Data to process
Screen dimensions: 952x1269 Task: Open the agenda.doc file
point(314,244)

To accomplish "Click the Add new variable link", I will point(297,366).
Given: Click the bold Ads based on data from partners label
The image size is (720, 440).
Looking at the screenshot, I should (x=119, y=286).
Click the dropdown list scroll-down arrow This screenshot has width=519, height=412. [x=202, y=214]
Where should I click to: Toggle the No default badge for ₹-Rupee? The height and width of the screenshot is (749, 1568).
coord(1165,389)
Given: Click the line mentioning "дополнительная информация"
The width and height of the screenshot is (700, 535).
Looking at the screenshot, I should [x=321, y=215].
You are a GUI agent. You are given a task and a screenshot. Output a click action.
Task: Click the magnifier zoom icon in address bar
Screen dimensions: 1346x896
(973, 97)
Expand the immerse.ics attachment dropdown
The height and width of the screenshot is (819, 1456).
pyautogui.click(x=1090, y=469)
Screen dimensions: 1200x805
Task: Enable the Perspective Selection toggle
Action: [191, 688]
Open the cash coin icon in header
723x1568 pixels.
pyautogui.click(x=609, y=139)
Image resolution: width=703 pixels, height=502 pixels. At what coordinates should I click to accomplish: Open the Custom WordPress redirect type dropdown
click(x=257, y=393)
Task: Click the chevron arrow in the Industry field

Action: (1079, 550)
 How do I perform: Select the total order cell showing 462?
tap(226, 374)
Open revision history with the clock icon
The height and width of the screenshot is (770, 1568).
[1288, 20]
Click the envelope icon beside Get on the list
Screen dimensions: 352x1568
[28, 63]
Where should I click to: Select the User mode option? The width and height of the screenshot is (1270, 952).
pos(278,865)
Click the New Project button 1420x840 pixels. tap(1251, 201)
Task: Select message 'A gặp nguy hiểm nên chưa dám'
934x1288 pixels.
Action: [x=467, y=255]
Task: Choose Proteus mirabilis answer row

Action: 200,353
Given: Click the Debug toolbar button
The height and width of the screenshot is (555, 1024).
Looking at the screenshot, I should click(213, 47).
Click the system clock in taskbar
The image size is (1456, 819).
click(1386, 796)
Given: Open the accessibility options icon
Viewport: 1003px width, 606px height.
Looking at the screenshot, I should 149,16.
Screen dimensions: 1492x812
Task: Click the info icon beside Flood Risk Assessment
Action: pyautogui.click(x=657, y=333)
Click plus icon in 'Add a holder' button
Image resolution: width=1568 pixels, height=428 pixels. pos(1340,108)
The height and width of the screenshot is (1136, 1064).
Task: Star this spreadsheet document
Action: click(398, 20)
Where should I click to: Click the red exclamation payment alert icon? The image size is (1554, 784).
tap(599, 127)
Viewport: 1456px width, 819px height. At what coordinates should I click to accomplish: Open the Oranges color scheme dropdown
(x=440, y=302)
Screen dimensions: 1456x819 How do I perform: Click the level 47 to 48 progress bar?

Task description
Copy the records above word for word, from the line containing "You are a GUI" through the line containing "Action: (1079, 550)", including both of those lines.

Reply
You are a GUI agent. You are given a task and a screenshot. Output a click action.
Task: Click the magnifier zoom icon in address bar
Screen dimensions: 1346x896
(973, 97)
Expand the immerse.ics attachment dropdown
The height and width of the screenshot is (819, 1456).
pyautogui.click(x=1090, y=469)
Screen dimensions: 1200x805
Task: Enable the Perspective Selection toggle
Action: [191, 688]
Open the cash coin icon in header
723x1568 pixels.
pyautogui.click(x=609, y=139)
Image resolution: width=703 pixels, height=502 pixels. At what coordinates should I click to accomplish: Open the Custom WordPress redirect type dropdown
click(x=257, y=393)
Task: Click the chevron arrow in the Industry field

Action: (1079, 550)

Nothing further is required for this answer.